|Jeremy Berg, center, as a college freshman at Stanford University in the laboratory of Lubert Stryer, left, in 1977. At right is Alex Wlodawer, then a postdoctoral fellow working with Keith Hodgson. Wlodawer is now a laboratory chief at the National Cancer Institute. Photo courtesy of Berg.
What would you say were the turning points in your career and life?
Berg: On the professional front, I decided after I finished my Ph.D. to do my postdoctoral training in something very different. I changed fields almost completely, away from pure chemistry and into biochemistry. At that point, it just was an exploration, but it turned out to be an irreversible change. That has had a huge impact on what I’ve ended up doing throughout my career. I also decided, after much thought, to take an opportunity to become a department chair at a time when it was pretty scary to be taking on extra responsibilities. But it turned out to be something that I really enjoyed and was good at. Once I got into administration, I got a taste for it and took advantage of opportunities to get involved in bigger issues. I’ve enjoyed that.
On the personal side, my postdoc coincided with getting back together with my old college girlfriend, who has been my wife for almost 28 years now. She’s an M.D./Ph.D. In addition to our lives and family together, she has a big influence on the breadth of my scientific and medical knowledge. She does patient care and clinical research. Because of that, we have frequent conversations about research and how to make a difference in the lives of people.
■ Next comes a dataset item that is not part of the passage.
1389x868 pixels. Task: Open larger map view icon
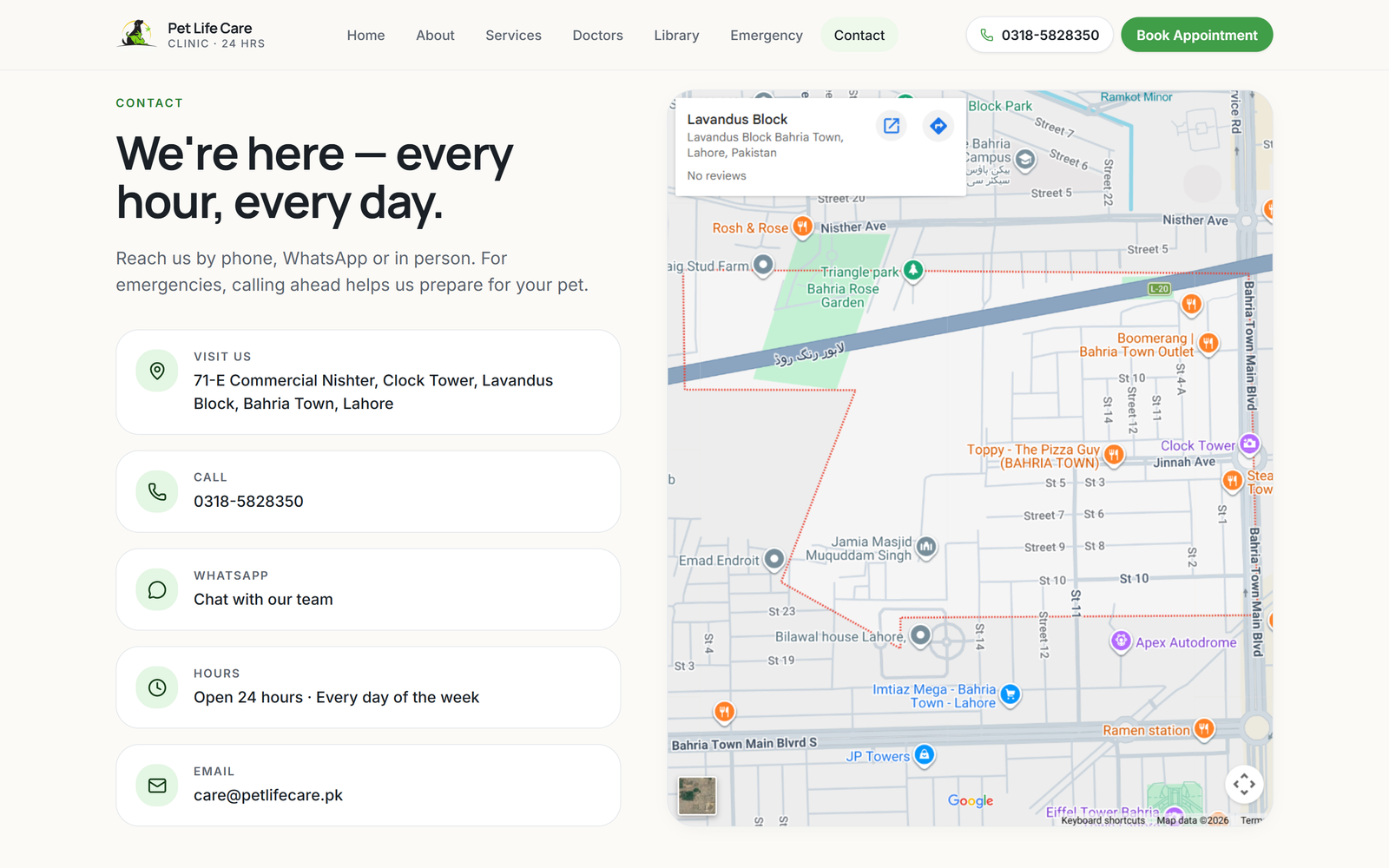(x=892, y=126)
What’s the one piece of advice you wish you had been given when you were younger?
Berg: Don’t be afraid to explore ideas that are pretty far away from your comfort zone. It’s something that I ended up doing but in a much more haphazard method than driven by advice.
You and your wife have successful careers as well as three children. How do you balance the demands of work and family?
Berg: It’s been a combination of things. When we first married, we decided that we would have kids and then build our lives around them. When you have children to deal with, you can’t worry and plan. You just go through (each day). The other thing was we were lucky that Wendie’s mother had just retired when our first son was born. She came out to help for the first few weeks after he was born and ended up staying with us for about 13 years, although this arrangement was not without its tensions. She’s now 92 and just moved with us to Pittsburgh from Maryland so that we can help take care of her. She’s been part of our (household) more than 25 years now.
There are certainly compromises when you have young children and a wife with clinical responsibilities where there isn’t much flexibility. I didn’t spend as much time in the lab as I probably would have otherwise. The upside of that was I spent more time thinking rather than doing. I think there’s a big lesson in that. Rather than doing the next experiment, it’s better to take some time and really digest what you’re doing, think about strategy and how to approach the problem, instead of just charging ahead enthusiastically without doing the same amount of thinking.
What’s your advice to postdocs and graduate students?
Berg: There’s a myth that most postdocs and graduate students go into academic careers. The reality is that they go off and do lots of other different things. Some go into academia. Some go into biotechnology or pharmaceutical companies, policy or writing. Certainly, my own students and postdocs have done a wide range of things. I think it’s a good thing for all concerned.
The question is how to prepare yourself. I think it’s fairly simple. The skills that you need are critical thinking, writing, expressing yourself and organizing your time. Those skills help you in academia or whatever you do. Be broadminded about what the options might be, do a fair bit of self-examination, and think through your priorities and what you want. That way, you are prepared to make decisions about how to pursue your career when an opportunity or challenge presents itself.